Charlie Brooker continues to think outside the box.
Black Mirror’s propensity to predict the future has been documented before for more comical purposes (remember Piggate?). But the show’s ability to create alternate realities so eerily similar to real life is genuinely part of what makes the experience of watching it so thrilling. Black Mirror has long been socially conscious, and continues to push the envelope in that regard, according to a new interview from The Hollywood Reporter.
Initially mostly known to be a manifestation of our most nihilistic technological nightmares, Black Mirror’s first two seasons were steeped in shock factor. There was a ludicrous element to the show that seemed too wild; the ultimate, terrifying what-if scenario that results in all of us losing our identities to our smartphones and computers.
However, that all changed in Black Mirror‘s third season. “We wanted slightly more variety of tone across [Season 3],” series creator Charlie Brooker had then said during the show’s promotional campaign last year.
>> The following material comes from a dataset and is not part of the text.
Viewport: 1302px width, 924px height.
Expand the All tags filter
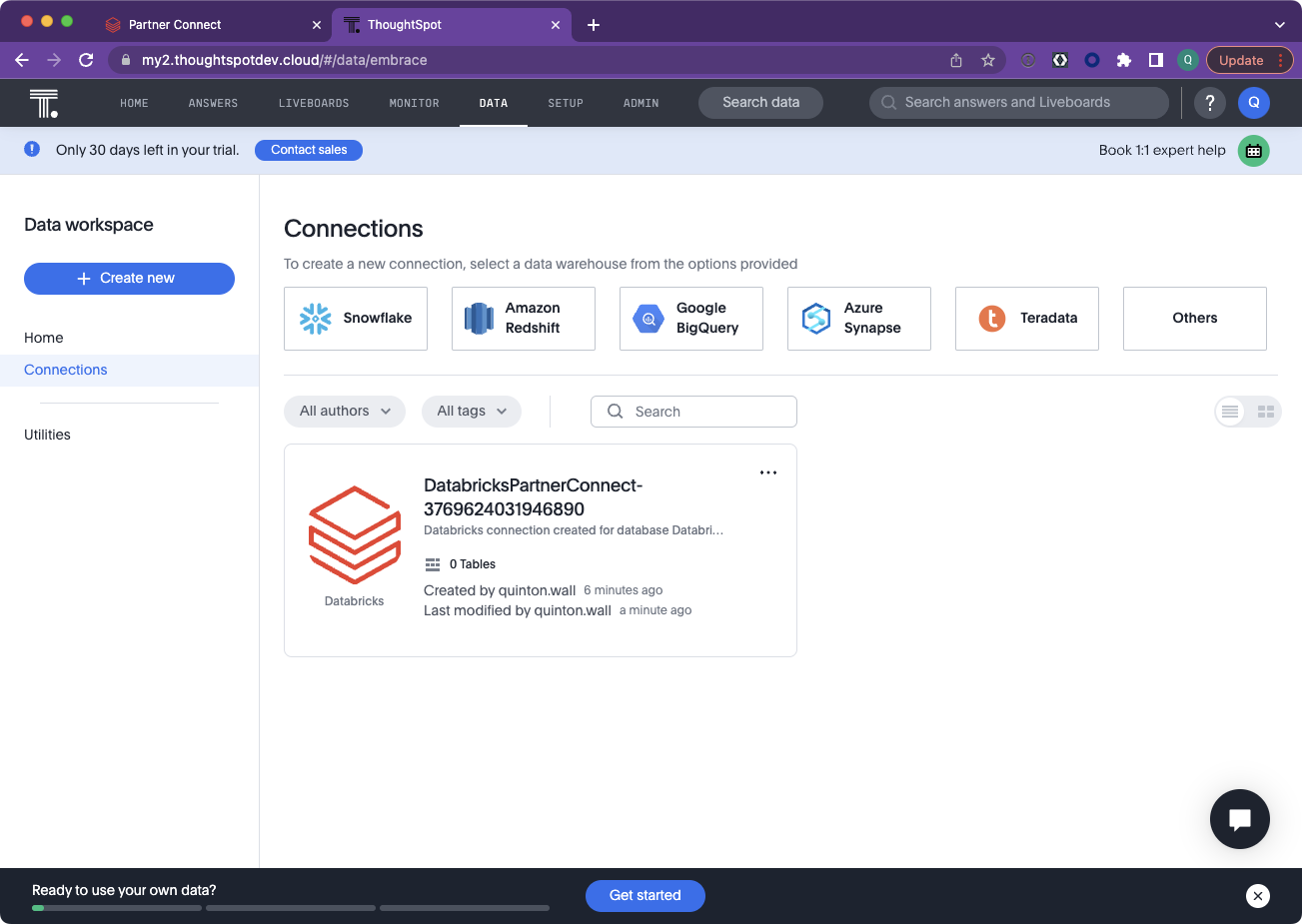[471, 412]

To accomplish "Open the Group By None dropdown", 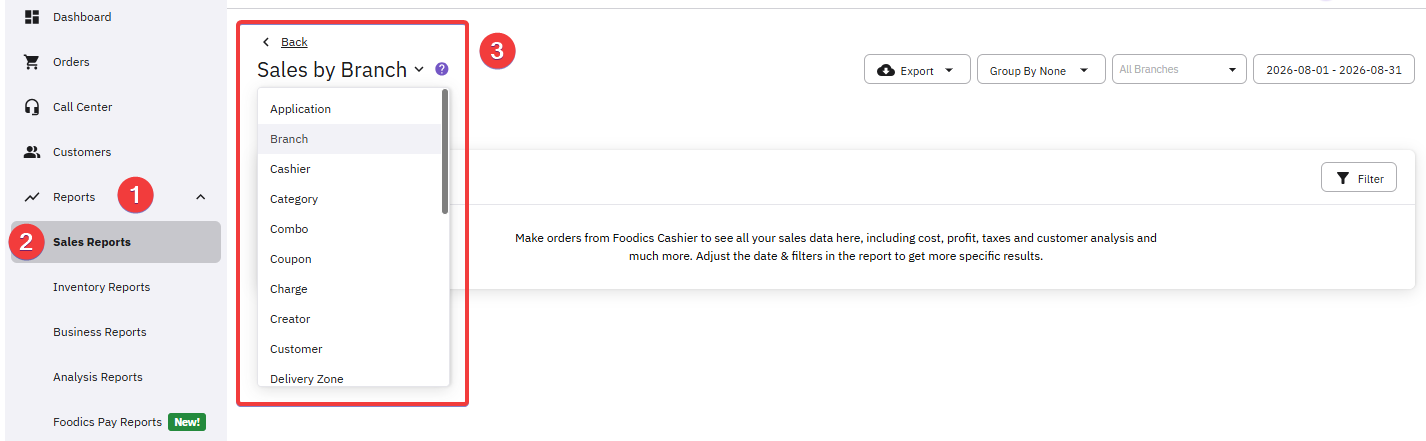I will (1040, 70).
That commitment to experimentation led Black Mirror to some of Brooker’s most ambitious storytelling, including a more high-concept, but overall happily resolved episode, “San Junipero.” Even if Brooker conceded that the “shards of light” in “San Junipero” led to him writing the show’s typical “grungy horrible stuff,” that was simply the tip of the iceberg.
Black Mirror prepares to evolve yet again in the wake of its fourth season, this time with six brand new episodes entirely led by women. THR breaks down this seemingly unconscious choice with Black Mirror executive producer Annabel Jones.
“Charlie and I don’t tend to think about the stories that way. Sometimes, it just comes out,” Jones tells THR. “But it’s great — great! — that they’re all strong female protagonists. I think what’s lovely about the show is that it’s not a strident statement. It’s more: Why not? We don’t even think about it from a gender perspective and I hope that’s progress. It’s more that we explore the best story and the best way to tell it.”
Brooker and Jones evidently just thought of each episode in terms of what made sense to their individual overarching narratives. Most of them were written with women in mind due to wild intuition, according to Jones. When speaking of “Arkangel,” the Brooker-touted mini-indie movie directed by Jodie Foster, Jones said, “‘Arkangel’ just felt right that it was a single mother with a daughter. It could have been a single father, but because of the way the plot turned out, we felt stronger that it should be a female parent.”
Meanwhile, “Metalhead” features a specific bond with a woman’s nephew and sister. Without so much rhyme or reason behind these narrative choices, less conventional shows could be accused of pushing women into gendered roles. If only Black Mirror could even be that simple. Each female protagonist is the true focus of her own story, and whether there’s triumph or turmoil at the end of the tunnel doesn’t really matter. Black Mirror has always allowed characters the room to become real and relatable due to episode length and the contained nature of the anthology format. That being said, Season 4 reportedly also features the shortest episode in the show’s history; “Metalhead” clocks in at just 38 minutes.
Brooker also rewrote the protagonist role in one of the episodes to accommodate Andrea Riseborough‘s involvement. “Andrea read for one of the other parts and she really liked the journey of the protagonist and she challenged us and said, ‘Do you think it could be a woman?'” said Jones.
“We hadn’t quite thought about that. We questioned it and worked it. Apart from the physicality element of it — a requirement that plays out in the episode’s first few minutes — we thought, ‘How often do you see a mother reduced to this level of desperation?’ Then we thought that was actually quite interesting, and that’s the result of Andrea’s role.”
It’s easy enough to think that people know by now that the idea of a “strong woman” doesn’t automatically equate to something two-dimensional; a direct embodiment of masculine traits. But shows like Black Mirror puts the concept into practice, and actually incorporate those complicated characterizations into relevant, impactful stories, and apparently without giving it too much of a second thought. Past seasons of Black Mirror showcased a stance that champions the validity of human consciousness, prioritizing it over technological savvy or even finding a discomfiting balance between the two in some cases. Starring the likes of Rosemarie DeWitt (La La Land), Letitia Wright (Black Panther) and Georgina Campbell (Broadchurch) among others, Black Mirror‘s fourth season is immediately made more powerful in its multitude of new perspectives.
Black Mirror Season 4 is now available for streaming on Netflix.